Um minuto de silêncio


6 novembro 2015

pela janela do meu quarto eu vejo um punhado de coisas.

vejo carros apressados querendo aproveitar o semáforo, ainda que ele já esteja na fronteira do amarelo com o vermelho.

alunos com passos e vozes de diversos tamanhos e volumes a caminho da universidade.
mais tarde, os mesmos alunos com passos e vozes menos intensos na volta da universidade.

vejo quatro árvores enormes, que perderam suas folhas no outono e no inverno, recuperando aos poucos o seu verde no início da primavera.

há alguns dias, no entanto, vi algo diferente, mais comovente que o ordinário e repetitivo cotidiano.

por volta da meia noite, como de praxe, um barulhento caminhão apontou no início da rua recolhendo o lixo, ou se preferirem, os resíduos produzidos por quem trabalha e mora no entorno.

(sorte que eu durmo mais tarde.)

naquela noite, eu estava à janela, quando vi um dos catadores correr à frente da equipe. sua função é adiantar o esquema e pegar os sacos pretos, deixando-os no jeito para ser recolhido instantes depois pela turma que vem no caminhão.

foi o que ele fez. depois do pique, empilhou diversos sacos em frente a um edifício.

e, então, parou. aliás, não só parou.

ele se deitou numa mureta que delimita o jardim quase bonito do prédio.

não só se deitou. ele se esparramou naquele colchão de pedra.

sua pausa duraria menos de um minuto. mas a forma como ele se entregou ao relaxamento naquele ínfimo espaço de tempo me tocou.

ele esticou suas pernas, colocou um dos braços sobre a barriga e deixou o outro escorregar pela mureta.

e fechou os olhos.

do quarto andar eu pude ver as suas inspirações e expirações. profundas.

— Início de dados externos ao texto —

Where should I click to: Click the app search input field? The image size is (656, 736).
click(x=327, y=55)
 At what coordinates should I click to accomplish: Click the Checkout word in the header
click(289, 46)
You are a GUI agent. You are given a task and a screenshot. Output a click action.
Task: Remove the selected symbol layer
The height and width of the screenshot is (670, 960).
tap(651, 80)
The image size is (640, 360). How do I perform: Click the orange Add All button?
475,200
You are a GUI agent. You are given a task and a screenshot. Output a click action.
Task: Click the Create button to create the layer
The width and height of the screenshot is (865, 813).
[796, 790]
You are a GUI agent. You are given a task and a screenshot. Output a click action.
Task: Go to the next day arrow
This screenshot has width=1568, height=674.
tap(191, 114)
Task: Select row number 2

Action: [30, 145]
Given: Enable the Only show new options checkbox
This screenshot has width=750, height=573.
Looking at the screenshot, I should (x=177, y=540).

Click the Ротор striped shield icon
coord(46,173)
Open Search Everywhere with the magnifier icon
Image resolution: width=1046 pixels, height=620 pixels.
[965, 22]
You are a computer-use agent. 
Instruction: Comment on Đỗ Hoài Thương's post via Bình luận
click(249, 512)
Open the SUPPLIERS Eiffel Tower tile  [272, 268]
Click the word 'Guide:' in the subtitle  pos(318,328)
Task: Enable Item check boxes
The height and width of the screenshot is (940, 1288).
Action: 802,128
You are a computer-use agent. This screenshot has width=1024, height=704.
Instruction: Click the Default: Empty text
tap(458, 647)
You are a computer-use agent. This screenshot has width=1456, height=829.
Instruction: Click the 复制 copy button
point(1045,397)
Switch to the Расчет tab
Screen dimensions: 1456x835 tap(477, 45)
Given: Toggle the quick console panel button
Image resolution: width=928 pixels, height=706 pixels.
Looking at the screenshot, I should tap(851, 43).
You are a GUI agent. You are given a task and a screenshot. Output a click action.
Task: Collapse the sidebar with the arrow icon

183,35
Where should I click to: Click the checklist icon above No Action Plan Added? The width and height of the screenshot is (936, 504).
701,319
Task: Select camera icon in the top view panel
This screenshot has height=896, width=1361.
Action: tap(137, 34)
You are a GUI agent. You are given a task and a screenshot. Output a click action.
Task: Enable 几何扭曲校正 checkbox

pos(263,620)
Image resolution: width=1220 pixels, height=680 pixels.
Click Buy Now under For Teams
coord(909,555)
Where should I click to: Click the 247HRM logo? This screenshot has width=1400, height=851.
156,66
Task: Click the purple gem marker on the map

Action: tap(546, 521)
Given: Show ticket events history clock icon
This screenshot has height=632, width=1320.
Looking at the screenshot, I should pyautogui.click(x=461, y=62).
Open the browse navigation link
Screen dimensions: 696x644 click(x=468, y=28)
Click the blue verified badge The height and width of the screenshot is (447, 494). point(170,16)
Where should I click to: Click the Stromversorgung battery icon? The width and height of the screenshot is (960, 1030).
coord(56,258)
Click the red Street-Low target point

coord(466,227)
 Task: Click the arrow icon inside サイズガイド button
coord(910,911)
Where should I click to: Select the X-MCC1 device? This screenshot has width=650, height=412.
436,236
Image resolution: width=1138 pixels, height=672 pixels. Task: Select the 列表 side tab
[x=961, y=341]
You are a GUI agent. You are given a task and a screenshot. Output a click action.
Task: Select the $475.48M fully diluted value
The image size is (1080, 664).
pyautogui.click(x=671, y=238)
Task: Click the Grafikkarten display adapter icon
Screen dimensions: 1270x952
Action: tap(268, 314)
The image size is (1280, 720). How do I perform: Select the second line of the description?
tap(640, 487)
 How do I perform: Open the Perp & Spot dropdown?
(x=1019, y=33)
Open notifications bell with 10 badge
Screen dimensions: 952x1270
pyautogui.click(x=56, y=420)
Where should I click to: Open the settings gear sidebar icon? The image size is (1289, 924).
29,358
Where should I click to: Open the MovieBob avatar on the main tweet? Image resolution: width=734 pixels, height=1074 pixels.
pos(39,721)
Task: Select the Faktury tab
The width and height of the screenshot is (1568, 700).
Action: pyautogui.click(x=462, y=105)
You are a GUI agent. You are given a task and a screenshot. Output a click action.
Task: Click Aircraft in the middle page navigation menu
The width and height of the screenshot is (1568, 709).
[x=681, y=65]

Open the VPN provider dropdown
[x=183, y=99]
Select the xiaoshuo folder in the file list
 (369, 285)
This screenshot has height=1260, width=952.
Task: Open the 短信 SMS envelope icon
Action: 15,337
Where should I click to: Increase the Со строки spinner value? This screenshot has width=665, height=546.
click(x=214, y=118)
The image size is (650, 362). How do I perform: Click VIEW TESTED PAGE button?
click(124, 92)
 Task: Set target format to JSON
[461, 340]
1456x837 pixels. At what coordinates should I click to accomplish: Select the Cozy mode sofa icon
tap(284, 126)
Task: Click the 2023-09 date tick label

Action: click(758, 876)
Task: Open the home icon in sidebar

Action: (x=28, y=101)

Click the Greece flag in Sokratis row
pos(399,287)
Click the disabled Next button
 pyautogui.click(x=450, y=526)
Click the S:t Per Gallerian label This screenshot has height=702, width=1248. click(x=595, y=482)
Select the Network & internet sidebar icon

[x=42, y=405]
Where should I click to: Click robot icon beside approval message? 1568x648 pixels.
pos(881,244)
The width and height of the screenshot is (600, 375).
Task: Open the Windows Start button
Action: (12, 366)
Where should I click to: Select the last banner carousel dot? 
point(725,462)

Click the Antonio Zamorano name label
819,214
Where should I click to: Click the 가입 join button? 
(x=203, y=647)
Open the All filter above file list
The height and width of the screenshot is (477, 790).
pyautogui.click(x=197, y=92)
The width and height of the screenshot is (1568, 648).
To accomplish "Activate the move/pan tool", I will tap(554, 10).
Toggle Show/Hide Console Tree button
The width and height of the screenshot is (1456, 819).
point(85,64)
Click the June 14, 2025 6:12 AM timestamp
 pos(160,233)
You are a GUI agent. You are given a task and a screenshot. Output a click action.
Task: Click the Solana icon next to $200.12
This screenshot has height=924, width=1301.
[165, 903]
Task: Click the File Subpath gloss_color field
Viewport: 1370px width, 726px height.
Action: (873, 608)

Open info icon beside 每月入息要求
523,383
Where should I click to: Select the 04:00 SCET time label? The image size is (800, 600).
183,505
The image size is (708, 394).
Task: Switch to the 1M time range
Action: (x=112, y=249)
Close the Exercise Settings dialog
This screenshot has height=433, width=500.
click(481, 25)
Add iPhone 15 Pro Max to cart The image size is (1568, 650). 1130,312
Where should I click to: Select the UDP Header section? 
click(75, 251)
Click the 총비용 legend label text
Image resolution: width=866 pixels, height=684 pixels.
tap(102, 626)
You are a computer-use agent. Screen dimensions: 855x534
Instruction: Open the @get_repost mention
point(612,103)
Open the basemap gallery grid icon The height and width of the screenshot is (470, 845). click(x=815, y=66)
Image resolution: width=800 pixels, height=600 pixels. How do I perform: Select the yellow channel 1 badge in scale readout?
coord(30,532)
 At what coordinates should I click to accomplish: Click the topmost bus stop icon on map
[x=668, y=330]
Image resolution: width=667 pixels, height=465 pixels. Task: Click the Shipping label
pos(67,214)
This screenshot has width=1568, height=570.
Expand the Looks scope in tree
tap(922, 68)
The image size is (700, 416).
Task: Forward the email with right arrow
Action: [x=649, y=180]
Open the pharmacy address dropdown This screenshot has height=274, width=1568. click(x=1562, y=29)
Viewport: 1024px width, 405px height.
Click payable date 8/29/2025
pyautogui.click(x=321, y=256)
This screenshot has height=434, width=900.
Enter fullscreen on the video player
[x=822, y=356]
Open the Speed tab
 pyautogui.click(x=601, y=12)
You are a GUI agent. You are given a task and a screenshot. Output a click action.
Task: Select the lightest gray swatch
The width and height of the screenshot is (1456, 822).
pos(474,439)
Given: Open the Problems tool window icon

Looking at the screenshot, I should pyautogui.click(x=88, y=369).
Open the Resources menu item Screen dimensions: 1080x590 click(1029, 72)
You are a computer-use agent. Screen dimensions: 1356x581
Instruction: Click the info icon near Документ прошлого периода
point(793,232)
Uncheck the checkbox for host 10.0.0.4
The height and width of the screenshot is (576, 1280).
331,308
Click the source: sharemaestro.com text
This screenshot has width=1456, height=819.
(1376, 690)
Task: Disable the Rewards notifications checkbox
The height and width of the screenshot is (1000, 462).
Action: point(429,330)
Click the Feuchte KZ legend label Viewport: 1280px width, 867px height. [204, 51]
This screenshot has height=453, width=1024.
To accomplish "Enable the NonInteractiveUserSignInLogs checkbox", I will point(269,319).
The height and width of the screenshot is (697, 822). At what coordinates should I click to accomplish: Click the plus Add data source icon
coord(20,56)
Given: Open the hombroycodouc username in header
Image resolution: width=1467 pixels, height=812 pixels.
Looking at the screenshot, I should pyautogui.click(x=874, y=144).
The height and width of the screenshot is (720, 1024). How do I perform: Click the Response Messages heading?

além do que vi, inventei o que senti e senti o que inventei da realidade daquele rapaz.

para ele, um minuto parecia ser uma pausa nobre na correria. um distanciamento do mau cheiro e do leva-e-traz do peso pesado.

quando eu estava me perdendo na contemplação daquela imagem, aquela estátua viva em puro estado de relaxamento, ele, de um salto, se pôs em pé e começo a atirar os sacos na boca cheia de dentes da parte traseira do caminhão.

aquele minuto de pausa foi uma das coisas mais intensas que eu já vi pela minha janela.

muito mais do que os carros apressados e do que as pessoas apressadas. tão banais e tão repetitivas.

intensidade do porte da renovação das quatro árvores imponentes que vejo amiúde, há tanto tempo perdendo e reconstruindo folhas, insistindo em viver em meio ao caos bruto do mundo artificial que hoje as cercam.

descanse sempre em paz, amigo lixeiro.